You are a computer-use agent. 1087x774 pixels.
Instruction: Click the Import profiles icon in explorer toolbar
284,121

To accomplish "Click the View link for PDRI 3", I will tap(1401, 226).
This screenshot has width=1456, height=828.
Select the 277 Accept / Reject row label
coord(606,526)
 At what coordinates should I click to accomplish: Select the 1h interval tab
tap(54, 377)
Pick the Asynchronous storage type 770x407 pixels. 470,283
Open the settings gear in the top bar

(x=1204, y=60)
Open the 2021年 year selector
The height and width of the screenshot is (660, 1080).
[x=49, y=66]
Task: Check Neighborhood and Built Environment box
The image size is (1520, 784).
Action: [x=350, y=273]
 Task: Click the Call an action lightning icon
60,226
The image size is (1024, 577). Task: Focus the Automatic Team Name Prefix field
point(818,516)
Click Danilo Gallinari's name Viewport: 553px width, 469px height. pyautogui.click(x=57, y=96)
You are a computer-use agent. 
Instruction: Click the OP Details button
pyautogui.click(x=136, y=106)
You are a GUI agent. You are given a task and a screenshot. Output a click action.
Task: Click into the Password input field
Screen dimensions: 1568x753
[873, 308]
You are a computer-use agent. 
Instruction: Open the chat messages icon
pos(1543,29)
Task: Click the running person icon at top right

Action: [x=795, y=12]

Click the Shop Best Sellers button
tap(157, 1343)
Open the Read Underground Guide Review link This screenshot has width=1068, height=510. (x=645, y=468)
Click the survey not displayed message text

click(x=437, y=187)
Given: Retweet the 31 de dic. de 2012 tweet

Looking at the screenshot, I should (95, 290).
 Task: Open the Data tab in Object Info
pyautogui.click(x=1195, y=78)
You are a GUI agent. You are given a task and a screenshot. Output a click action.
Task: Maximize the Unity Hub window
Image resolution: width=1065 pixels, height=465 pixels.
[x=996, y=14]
════
#### Prompt:
Your reply should be an exact copy of every line from the line with "Instruction: Click the OP Details button" through the final line of the data, and nothing more.

#### Solution:
Instruction: Click the OP Details button
pyautogui.click(x=136, y=106)
You are a GUI agent. You are given a task and a screenshot. Output a click action.
Task: Click into the Password input field
Screen dimensions: 1568x753
[873, 308]
You are a computer-use agent. 
Instruction: Open the chat messages icon
pos(1543,29)
Task: Click the running person icon at top right

Action: [x=795, y=12]

Click the Shop Best Sellers button
tap(157, 1343)
Open the Read Underground Guide Review link This screenshot has width=1068, height=510. (x=645, y=468)
Click the survey not displayed message text

click(x=437, y=187)
Given: Retweet the 31 de dic. de 2012 tweet

Looking at the screenshot, I should (95, 290).
 Task: Open the Data tab in Object Info
pyautogui.click(x=1195, y=78)
You are a GUI agent. You are given a task and a screenshot. Output a click action.
Task: Maximize the Unity Hub window
Image resolution: width=1065 pixels, height=465 pixels.
[x=996, y=14]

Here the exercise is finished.